AVAILABLE RECORDS section start
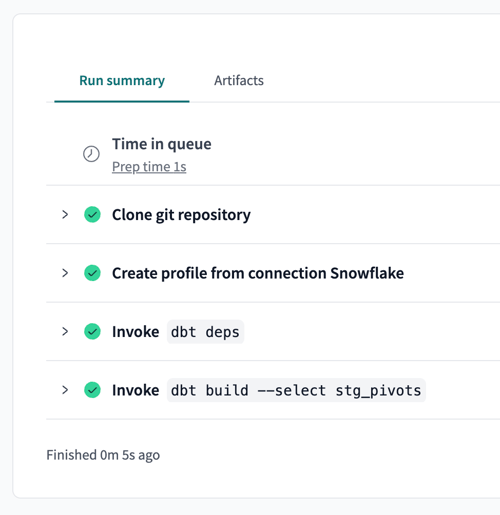Click the word Invoke before dbt build
The image size is (500, 515).
136,390
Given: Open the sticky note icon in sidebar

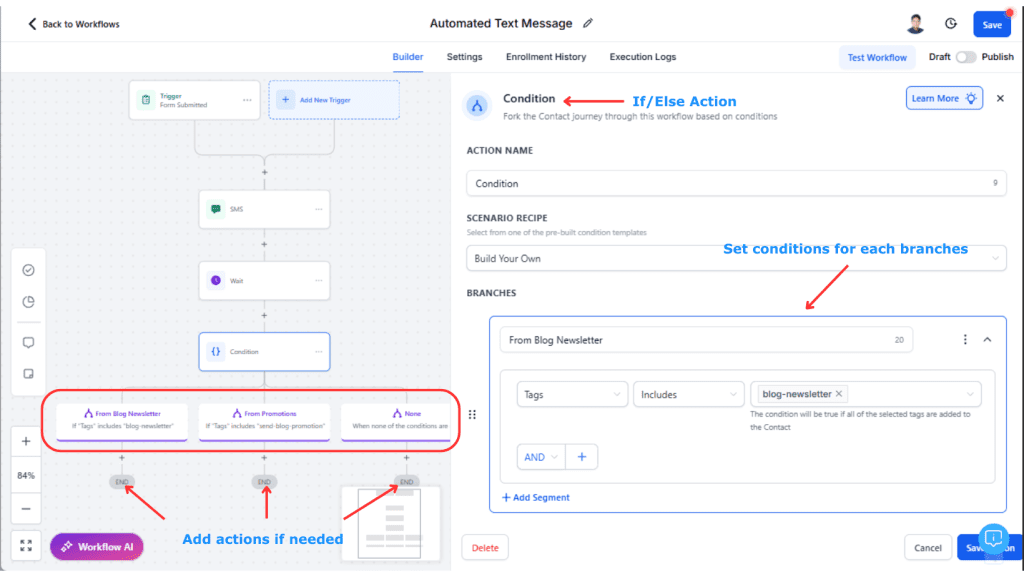Looking at the screenshot, I should (28, 374).
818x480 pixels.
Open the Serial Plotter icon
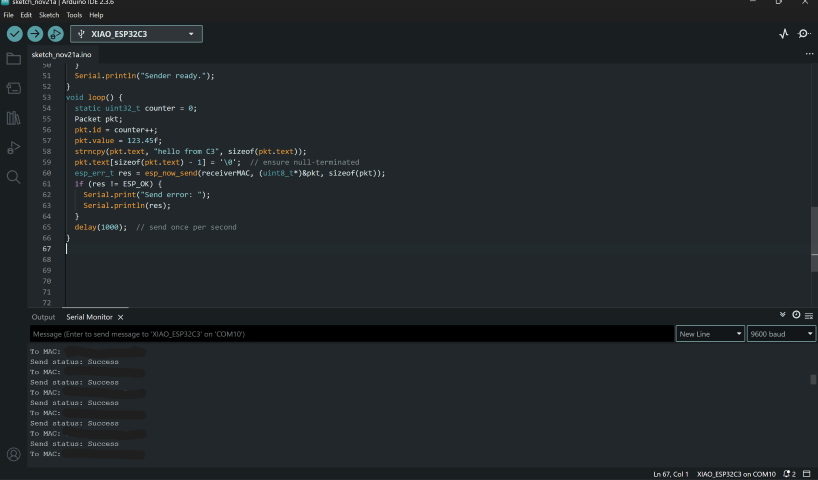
AVAILABLE RECORDS section end
YOUR GOAL: Output exactly, and with no pictures, the lines from the line that holds "Given: Open the sticky note icon in sidebar" through the last line of the listing above.

RESPONSE FOR THIS EXERCISE:
Given: Open the sticky note icon in sidebar

Looking at the screenshot, I should (28, 374).
818x480 pixels.
Open the Serial Plotter icon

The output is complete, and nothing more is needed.